Wir sind eine Schule, in der Mobbing niemals akzeptiert wird. Mit unserer Arbeit möchten wir dazu beitragen, dass keine Schülerin und kein Schüler Angst haben muss, in die Schule zu kommen. Denn in unserer Schule sollen das Lernen und das soziale Miteinander im Vordergrund stehen.
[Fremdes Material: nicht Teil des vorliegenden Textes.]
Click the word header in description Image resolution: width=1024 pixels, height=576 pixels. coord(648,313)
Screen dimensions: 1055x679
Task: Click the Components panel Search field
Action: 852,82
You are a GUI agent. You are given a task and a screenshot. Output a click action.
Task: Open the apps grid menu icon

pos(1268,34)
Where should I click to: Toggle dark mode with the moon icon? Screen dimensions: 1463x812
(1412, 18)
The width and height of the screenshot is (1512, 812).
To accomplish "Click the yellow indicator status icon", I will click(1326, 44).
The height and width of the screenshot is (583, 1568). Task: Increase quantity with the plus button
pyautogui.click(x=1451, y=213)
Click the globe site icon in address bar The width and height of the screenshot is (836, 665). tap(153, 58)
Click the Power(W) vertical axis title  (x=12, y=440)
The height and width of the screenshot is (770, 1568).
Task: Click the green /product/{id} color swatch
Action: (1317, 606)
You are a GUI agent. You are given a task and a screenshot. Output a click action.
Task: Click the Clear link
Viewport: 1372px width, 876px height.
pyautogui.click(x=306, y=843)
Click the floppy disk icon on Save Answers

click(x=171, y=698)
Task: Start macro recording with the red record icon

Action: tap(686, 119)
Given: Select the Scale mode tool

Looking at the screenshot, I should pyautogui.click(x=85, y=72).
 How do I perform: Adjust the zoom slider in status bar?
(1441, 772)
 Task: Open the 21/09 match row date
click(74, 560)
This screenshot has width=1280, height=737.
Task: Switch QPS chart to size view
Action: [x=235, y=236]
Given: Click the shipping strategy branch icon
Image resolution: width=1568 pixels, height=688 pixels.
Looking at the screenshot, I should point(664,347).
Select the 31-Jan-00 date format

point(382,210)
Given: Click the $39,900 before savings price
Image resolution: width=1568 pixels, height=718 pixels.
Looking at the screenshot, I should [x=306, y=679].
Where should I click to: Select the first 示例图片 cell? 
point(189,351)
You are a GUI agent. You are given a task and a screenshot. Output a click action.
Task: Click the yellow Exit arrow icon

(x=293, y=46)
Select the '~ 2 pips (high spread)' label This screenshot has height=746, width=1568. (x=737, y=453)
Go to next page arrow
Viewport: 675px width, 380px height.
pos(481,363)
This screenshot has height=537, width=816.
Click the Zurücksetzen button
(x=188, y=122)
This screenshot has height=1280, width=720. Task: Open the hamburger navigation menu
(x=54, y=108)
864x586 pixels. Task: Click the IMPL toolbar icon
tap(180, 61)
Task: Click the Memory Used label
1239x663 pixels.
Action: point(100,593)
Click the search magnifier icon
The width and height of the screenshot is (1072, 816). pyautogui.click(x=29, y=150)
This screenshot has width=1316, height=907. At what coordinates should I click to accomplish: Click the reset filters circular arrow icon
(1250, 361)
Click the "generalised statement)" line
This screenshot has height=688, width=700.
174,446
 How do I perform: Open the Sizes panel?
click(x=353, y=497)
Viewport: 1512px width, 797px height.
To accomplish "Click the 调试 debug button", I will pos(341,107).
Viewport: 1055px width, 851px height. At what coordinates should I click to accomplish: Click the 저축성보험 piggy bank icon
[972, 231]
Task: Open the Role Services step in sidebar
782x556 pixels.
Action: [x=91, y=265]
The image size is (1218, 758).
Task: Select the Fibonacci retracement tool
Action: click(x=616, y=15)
1. Das Mobbing-Interventions-Team (MIT) stellt sich vor

Mitglieder:

Mirjam Backmeier

Martina Heuke

Martin Kühnel

Katja Pahl

Um als MIT arbeiten zu können, haben wir eine anderthalbjährige Ausbildung an der Landesschulbehörde absolviert.

2. Was ist Mobbing?

Von Mobbing ist dann die Rede, wenn eine Schülerin oder ein Schüler wiederholt und über einen längeren Zeitraum Angriffen auf ihre oder seine persönliche Würde und/oder körperlichen Angriffen von einer oder mehreren Personen ausgesetzt ist. Es geht dabei nicht um einzelne Rangeleien oder Konflikte/Streitigkeiten zwischen gleichstarken Personen, sondern Mobbing erfolgt systematisch und wiederholt gegenüber vermeintlich Schwächeren.Die Opfer werden ins Abseits gedrängt und trauen sich oft nicht, Hilfe zu holen. Anstiftern/Tätern geht es dabei oft weniger um die Person des Opfers, sondern darum, sich stark/mächtig zu fühlen und ihre Position in der Klasse zu sichern. Angriffe finden in der Regel dann statt, wenn keine Erwachsenen in der Nähe sind. Oft werden die Täter von anderen Schülern/Schülerinnen unterstützt. Sie gewinnen die Überhand, wenn es keine Verteidiger des Opfers gibt oder diese auch angegriffen werden.
Mobbing ist kein Spaß, es geht um Straftatbestände des StGB, z.B.: § 187 Verleumdung; § 186 Üble Nachrede; § 185 Beleidigung; §§ 223, 224, 226, 229 Körperverletzung; § 240 Nötigung…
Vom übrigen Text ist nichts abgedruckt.